* Exercise materials *
..........
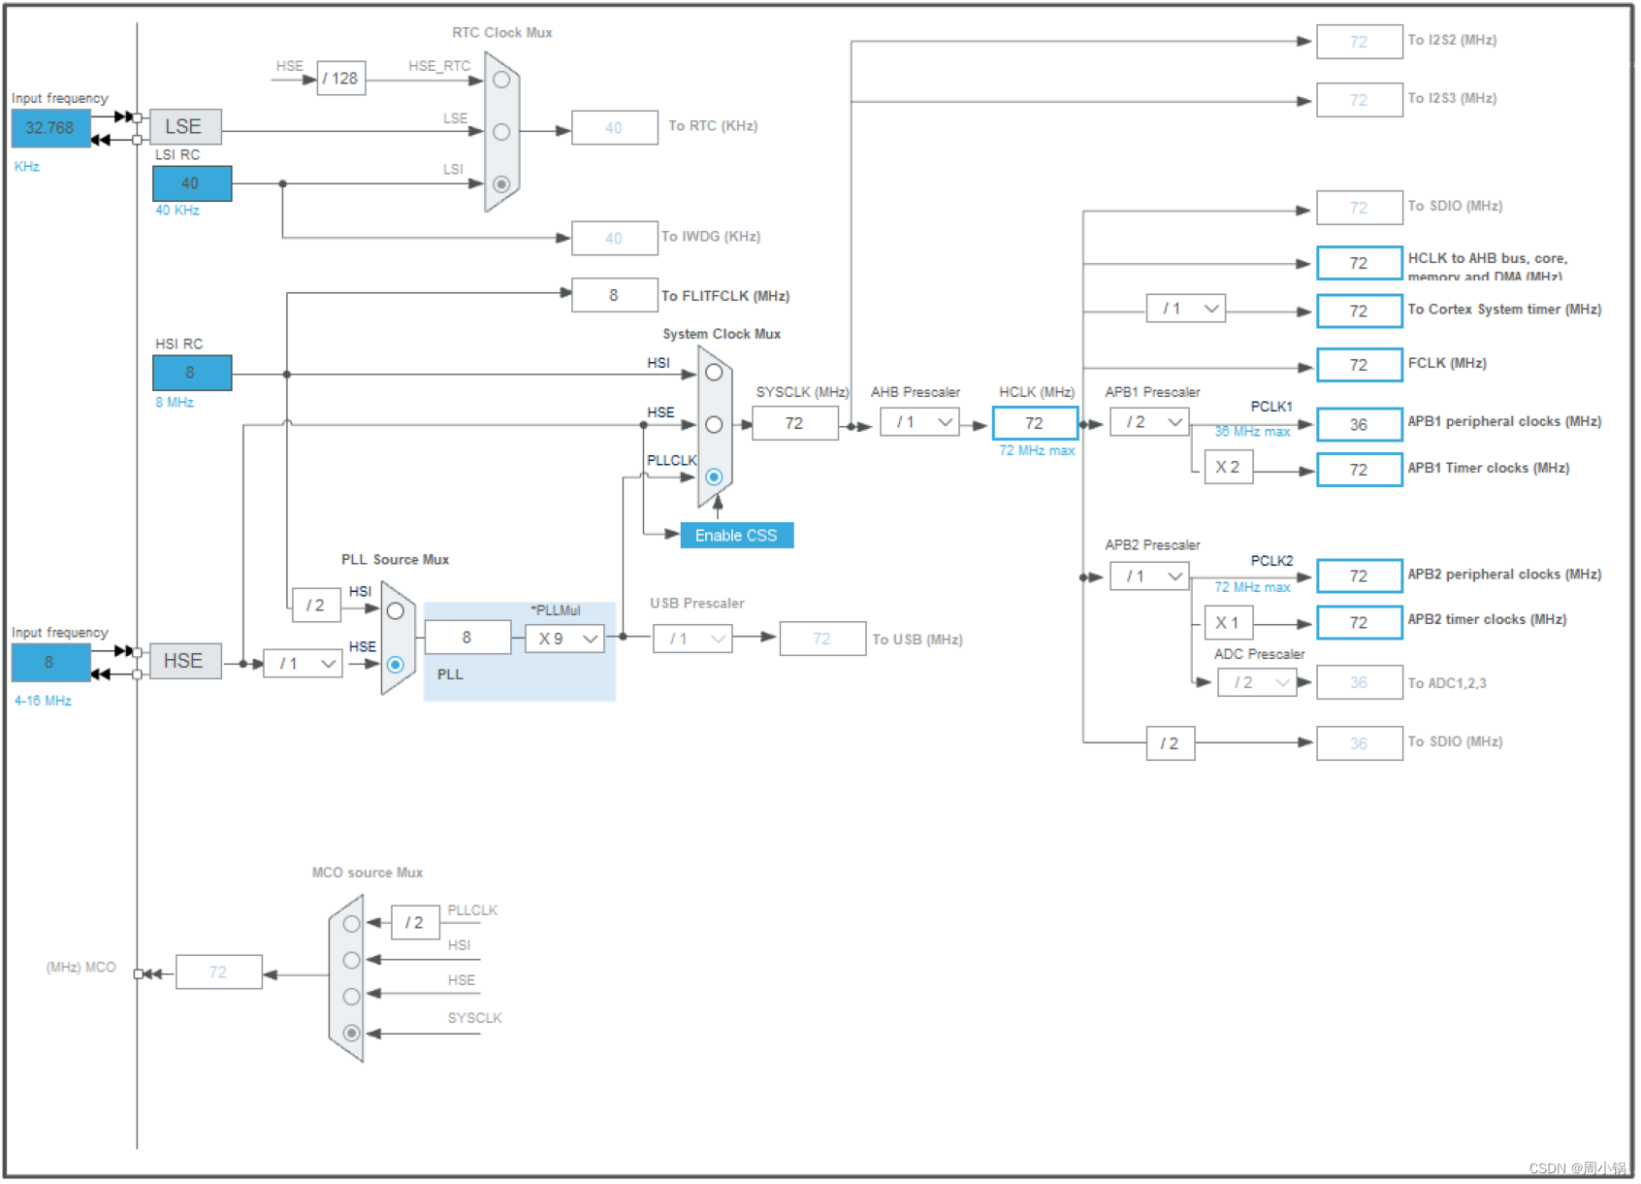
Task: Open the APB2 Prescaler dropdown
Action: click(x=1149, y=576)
..........
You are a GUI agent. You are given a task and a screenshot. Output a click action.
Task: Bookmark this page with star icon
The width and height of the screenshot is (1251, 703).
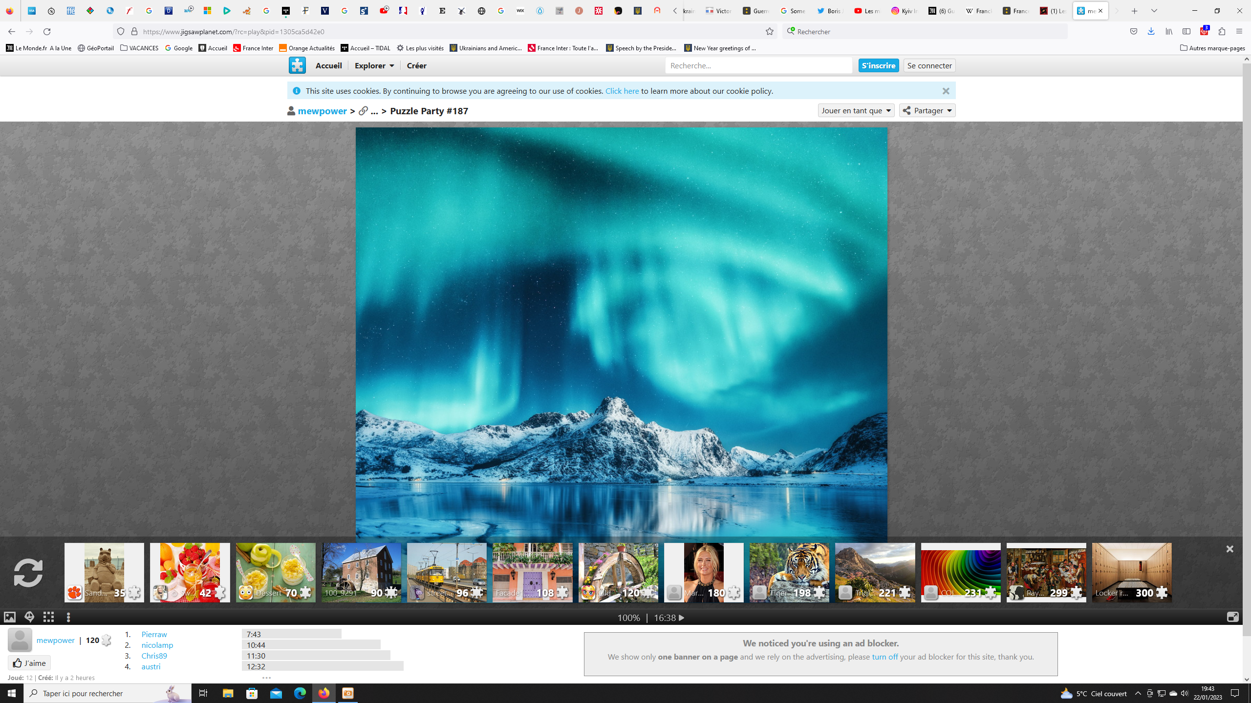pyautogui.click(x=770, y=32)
..........
* Required task *
Find every line above that contains the word "screenshot" and copy each one out.

* Full response *
You are a GUI agent. You are given a task and a screenshot. Output a click action.
The width and height of the screenshot is (1251, 703).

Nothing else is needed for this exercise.